-- Rows of pointing data --
..........
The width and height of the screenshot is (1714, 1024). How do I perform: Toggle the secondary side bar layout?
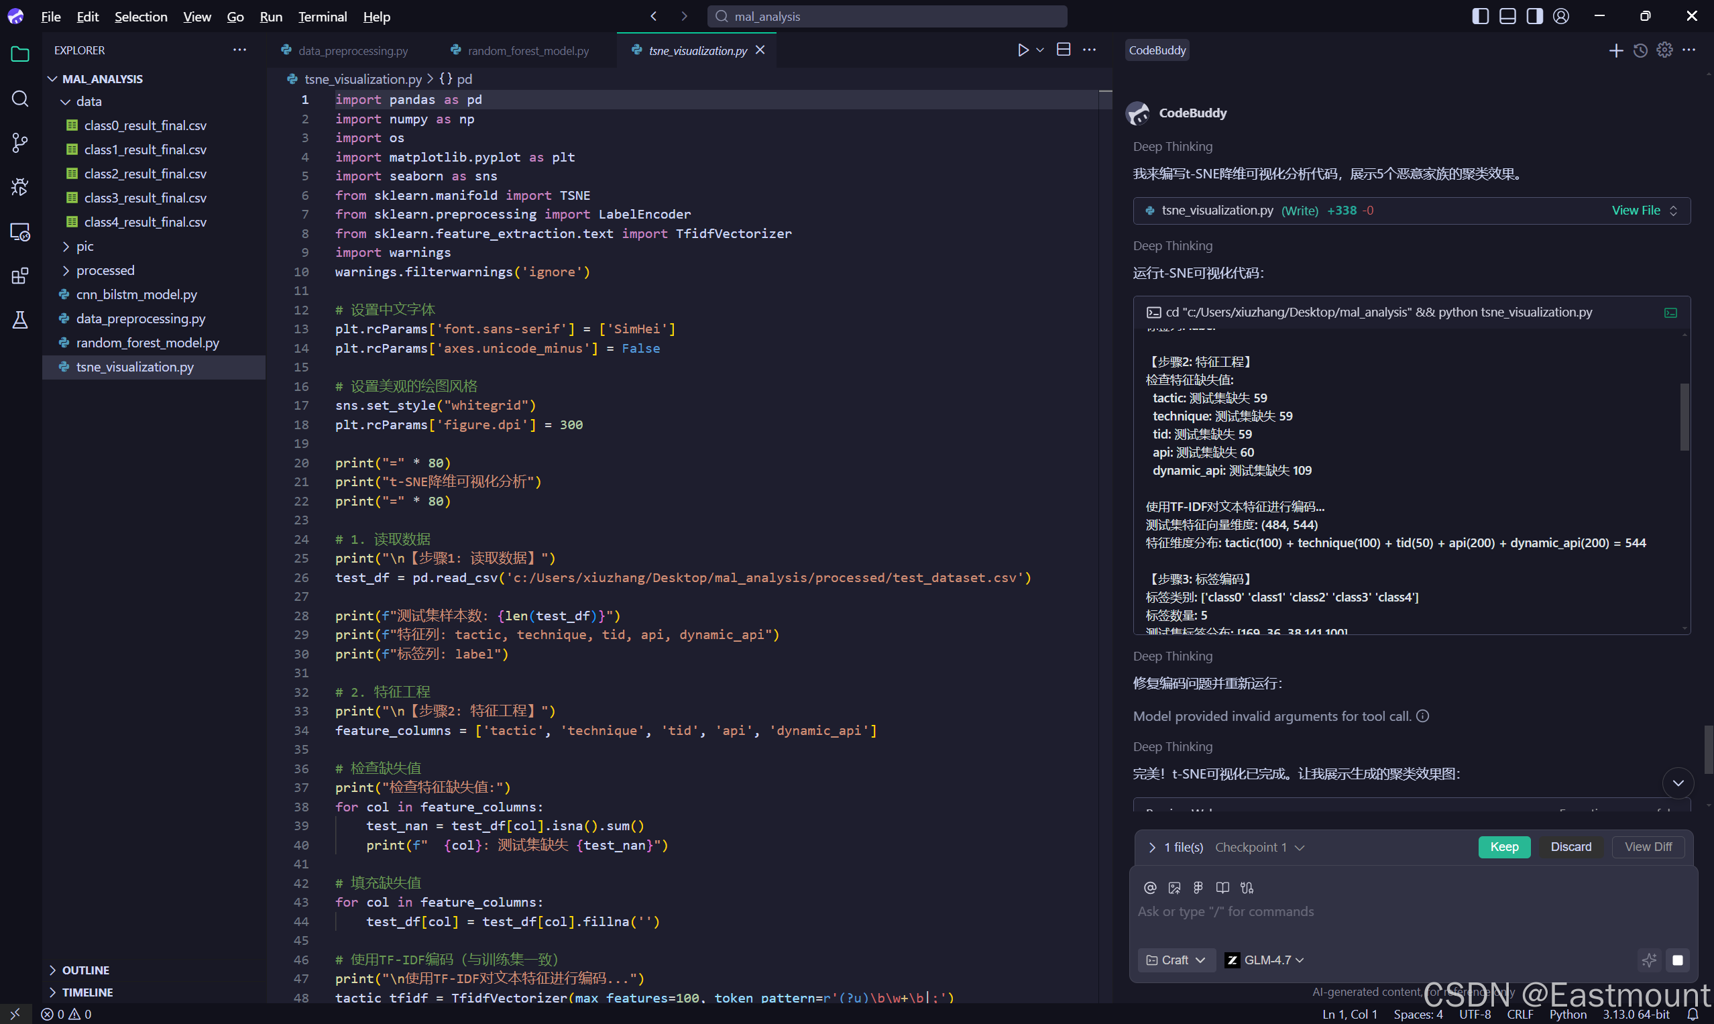point(1534,16)
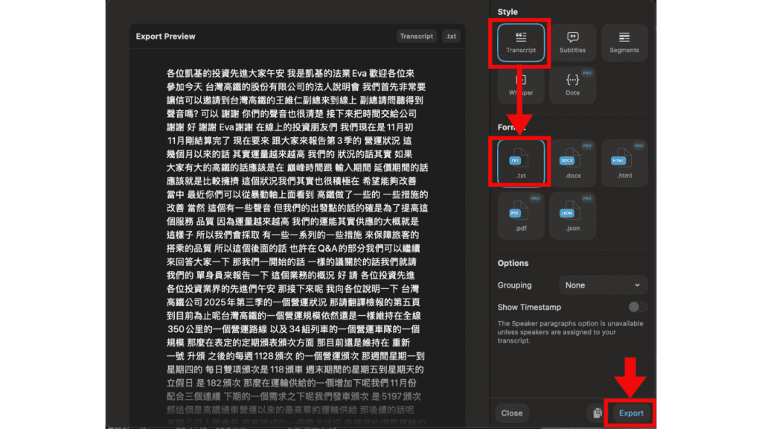Open the Grouping dropdown set to None

click(603, 285)
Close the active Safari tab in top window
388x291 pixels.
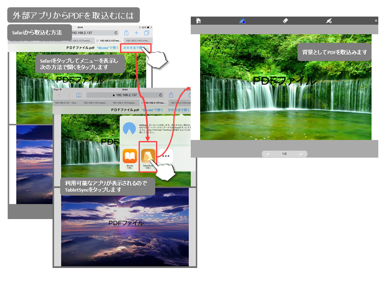(x=97, y=40)
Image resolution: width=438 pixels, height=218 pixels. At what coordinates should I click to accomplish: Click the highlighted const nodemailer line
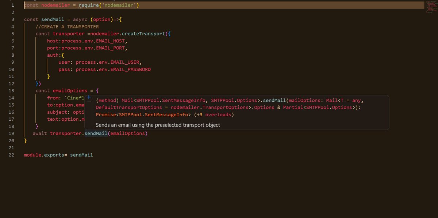pos(47,5)
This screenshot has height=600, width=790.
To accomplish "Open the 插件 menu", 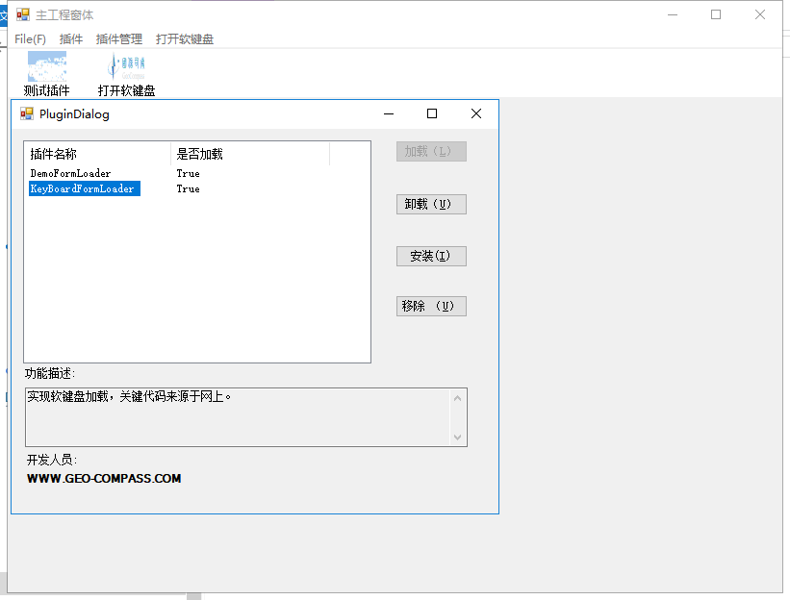I will coord(71,39).
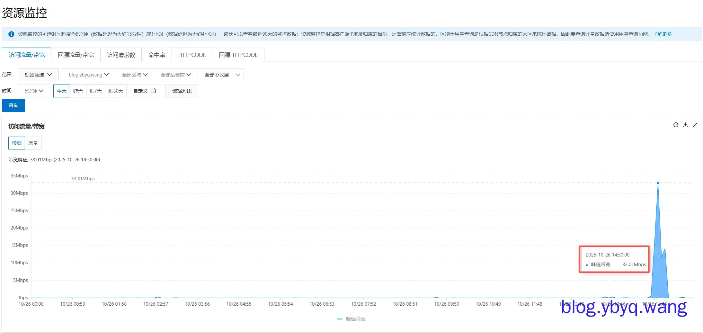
..........
-- What needs to be done --
Output the records from the start through the line containing "(x=97, y=40)" as a JSON list of strings, one per line, with blank lines and pictures left out.

-- Exercise response --
[
  "The width and height of the screenshot is (1714, 1024). How do I perform: Toggle the secondary side bar layout?",
  "point(1534,16)",
  "Open the Grouping dropdown set to None",
  "click(603, 285)",
  "Close the active Safari tab in top window",
  "388x291 pixels.",
  "(x=97, y=40)"
]